» **Prompt**
Using the data below, work out how many lines contain the word "share", then state that number without comment.

[Data entries]
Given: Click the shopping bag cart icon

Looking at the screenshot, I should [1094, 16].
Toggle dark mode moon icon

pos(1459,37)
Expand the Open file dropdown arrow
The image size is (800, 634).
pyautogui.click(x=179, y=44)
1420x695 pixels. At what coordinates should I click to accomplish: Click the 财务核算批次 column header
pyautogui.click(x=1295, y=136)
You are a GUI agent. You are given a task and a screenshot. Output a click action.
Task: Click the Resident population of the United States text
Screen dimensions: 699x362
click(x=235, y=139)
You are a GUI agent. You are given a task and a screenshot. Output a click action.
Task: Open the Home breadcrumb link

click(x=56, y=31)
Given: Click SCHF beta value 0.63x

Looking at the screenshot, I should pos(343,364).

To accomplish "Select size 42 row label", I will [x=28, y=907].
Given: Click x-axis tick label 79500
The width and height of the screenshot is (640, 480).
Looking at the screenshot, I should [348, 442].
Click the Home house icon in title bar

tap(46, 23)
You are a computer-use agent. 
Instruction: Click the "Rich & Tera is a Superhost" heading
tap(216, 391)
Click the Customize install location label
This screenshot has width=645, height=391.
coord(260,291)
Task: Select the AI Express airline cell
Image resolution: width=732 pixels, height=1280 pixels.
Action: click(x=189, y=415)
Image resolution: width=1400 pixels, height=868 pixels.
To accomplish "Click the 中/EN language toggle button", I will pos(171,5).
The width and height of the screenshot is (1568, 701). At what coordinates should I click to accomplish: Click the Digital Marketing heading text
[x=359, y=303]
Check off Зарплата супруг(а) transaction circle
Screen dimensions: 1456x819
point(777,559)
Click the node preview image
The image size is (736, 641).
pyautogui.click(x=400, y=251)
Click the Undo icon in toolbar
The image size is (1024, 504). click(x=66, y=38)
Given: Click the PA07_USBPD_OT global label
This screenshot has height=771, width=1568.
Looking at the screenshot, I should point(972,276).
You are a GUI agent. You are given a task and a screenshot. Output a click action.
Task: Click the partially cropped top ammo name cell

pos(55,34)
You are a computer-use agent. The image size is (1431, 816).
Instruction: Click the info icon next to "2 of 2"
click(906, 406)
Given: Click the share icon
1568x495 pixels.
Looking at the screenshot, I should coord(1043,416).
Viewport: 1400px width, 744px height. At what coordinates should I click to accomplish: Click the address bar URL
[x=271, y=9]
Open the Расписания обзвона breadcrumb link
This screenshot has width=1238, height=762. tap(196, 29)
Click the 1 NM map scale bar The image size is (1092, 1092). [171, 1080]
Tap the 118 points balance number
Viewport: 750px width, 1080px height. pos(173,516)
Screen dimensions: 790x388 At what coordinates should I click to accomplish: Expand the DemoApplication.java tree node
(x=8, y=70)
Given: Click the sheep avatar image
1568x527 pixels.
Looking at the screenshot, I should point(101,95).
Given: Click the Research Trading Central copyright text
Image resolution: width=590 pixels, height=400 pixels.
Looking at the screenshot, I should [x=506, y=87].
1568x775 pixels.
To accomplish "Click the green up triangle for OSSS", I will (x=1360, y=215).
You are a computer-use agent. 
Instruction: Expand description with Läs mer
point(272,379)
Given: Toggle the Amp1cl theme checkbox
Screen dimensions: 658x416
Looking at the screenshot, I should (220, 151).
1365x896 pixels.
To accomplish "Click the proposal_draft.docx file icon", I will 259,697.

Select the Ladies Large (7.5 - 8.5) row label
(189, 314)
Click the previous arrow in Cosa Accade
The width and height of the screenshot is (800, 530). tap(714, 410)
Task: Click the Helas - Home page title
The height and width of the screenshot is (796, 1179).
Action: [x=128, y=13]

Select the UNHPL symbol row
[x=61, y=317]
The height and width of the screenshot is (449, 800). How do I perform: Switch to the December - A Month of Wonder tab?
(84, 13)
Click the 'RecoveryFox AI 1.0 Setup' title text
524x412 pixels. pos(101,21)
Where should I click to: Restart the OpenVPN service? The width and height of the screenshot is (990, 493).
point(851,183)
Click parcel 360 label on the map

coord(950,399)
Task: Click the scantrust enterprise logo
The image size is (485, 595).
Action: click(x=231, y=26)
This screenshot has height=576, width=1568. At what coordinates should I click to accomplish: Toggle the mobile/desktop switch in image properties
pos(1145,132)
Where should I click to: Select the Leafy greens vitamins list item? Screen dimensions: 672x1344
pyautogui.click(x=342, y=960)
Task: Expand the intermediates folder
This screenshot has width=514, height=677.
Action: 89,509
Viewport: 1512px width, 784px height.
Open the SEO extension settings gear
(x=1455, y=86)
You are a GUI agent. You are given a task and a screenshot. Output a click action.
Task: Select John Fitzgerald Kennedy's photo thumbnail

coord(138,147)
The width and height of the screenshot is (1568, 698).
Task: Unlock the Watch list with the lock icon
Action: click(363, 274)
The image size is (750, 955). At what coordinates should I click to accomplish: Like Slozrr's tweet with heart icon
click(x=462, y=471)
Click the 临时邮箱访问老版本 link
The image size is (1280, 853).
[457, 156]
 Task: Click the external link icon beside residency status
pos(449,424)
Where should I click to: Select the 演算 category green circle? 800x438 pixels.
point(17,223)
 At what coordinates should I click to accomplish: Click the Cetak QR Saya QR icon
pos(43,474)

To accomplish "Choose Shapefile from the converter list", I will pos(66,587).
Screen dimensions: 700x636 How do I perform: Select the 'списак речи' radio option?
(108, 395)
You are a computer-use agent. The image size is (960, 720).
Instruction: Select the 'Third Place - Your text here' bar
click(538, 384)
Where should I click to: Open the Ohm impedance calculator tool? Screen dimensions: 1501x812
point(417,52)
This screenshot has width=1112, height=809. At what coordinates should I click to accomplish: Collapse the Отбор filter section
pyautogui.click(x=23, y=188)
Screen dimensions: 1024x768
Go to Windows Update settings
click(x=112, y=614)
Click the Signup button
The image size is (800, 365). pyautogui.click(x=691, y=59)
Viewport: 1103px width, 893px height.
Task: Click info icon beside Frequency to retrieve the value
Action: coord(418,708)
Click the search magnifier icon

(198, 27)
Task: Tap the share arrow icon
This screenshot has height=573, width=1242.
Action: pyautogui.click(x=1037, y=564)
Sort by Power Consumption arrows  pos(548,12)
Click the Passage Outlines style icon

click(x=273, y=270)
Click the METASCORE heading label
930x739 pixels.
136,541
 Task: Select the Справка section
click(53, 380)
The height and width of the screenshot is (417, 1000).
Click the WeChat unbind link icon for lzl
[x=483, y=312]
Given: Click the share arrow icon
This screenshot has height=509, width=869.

» **Written solution**
3